WHAT IS BEING ASKED —
When you reach the line containing "Image resolution: width=1366" in the data below, reproduce it and every line that follows, exactly and without additions.

*** Opening DATA EXTRACTS ***

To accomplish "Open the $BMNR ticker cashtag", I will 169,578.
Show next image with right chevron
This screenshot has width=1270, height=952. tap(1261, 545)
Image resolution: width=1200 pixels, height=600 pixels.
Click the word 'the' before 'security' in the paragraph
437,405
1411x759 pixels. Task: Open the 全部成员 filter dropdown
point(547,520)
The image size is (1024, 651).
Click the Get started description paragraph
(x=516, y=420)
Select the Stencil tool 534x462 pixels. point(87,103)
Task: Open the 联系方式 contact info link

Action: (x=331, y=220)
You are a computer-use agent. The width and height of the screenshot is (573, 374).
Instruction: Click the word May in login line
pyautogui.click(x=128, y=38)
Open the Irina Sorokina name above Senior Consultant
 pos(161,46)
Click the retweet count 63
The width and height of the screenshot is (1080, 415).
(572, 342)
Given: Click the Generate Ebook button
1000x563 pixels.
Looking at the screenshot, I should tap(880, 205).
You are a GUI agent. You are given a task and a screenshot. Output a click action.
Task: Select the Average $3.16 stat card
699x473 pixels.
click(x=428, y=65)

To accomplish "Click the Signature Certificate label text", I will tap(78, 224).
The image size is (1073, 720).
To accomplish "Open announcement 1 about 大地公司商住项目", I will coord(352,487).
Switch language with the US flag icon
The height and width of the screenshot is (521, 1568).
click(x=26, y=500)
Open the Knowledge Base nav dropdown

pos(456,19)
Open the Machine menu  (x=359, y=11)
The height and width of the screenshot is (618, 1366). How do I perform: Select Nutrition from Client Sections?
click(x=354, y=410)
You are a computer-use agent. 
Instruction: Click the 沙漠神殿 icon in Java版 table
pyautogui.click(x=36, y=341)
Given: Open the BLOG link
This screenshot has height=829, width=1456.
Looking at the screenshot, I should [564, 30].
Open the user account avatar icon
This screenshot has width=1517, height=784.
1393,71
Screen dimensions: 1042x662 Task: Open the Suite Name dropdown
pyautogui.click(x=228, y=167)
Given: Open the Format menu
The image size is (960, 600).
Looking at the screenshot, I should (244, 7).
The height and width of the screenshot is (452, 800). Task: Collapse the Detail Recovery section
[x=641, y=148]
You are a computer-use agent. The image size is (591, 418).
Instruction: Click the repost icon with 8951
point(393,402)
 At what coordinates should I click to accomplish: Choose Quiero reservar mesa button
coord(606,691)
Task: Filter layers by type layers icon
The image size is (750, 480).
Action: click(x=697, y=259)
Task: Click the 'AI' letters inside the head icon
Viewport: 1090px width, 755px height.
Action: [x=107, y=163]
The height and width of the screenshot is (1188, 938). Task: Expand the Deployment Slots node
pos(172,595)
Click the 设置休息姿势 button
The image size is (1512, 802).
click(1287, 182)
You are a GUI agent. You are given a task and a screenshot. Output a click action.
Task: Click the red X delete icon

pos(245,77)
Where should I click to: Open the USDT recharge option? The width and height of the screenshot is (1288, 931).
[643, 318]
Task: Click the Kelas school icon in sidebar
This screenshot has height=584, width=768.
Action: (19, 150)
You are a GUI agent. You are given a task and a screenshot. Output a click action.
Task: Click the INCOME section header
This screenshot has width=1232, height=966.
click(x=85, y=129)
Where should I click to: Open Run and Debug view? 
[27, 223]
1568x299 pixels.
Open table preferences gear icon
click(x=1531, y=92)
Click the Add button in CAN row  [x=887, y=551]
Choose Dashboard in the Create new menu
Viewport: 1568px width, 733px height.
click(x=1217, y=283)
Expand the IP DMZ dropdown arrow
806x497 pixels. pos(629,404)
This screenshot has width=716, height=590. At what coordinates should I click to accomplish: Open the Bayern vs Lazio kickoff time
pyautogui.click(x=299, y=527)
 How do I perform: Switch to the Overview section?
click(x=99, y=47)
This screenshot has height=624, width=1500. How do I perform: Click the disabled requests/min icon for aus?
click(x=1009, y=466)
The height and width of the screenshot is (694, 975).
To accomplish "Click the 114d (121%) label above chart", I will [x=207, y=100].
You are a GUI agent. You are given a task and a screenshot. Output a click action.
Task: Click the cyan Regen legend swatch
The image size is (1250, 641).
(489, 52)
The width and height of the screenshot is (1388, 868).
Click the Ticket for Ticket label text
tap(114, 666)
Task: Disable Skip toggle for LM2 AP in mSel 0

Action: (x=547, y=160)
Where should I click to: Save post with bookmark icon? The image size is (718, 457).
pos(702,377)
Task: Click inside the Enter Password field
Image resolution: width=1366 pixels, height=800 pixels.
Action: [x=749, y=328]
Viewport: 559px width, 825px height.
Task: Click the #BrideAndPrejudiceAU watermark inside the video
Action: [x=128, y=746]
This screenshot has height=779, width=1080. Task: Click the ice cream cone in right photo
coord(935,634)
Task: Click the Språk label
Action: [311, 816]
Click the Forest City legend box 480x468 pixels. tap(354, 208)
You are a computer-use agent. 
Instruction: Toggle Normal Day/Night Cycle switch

*** Closing DATA EXTRACTS ***

EXPECTED OUTPUT —
Image resolution: width=1366 pixels, height=800 pixels.
Action: [x=749, y=328]
Viewport: 559px width, 825px height.
Task: Click the #BrideAndPrejudiceAU watermark inside the video
Action: [x=128, y=746]
This screenshot has height=779, width=1080. Task: Click the ice cream cone in right photo
coord(935,634)
Task: Click the Språk label
Action: [311, 816]
Click the Forest City legend box 480x468 pixels. tap(354, 208)
You are a computer-use agent. 
Instruction: Toggle Normal Day/Night Cycle switch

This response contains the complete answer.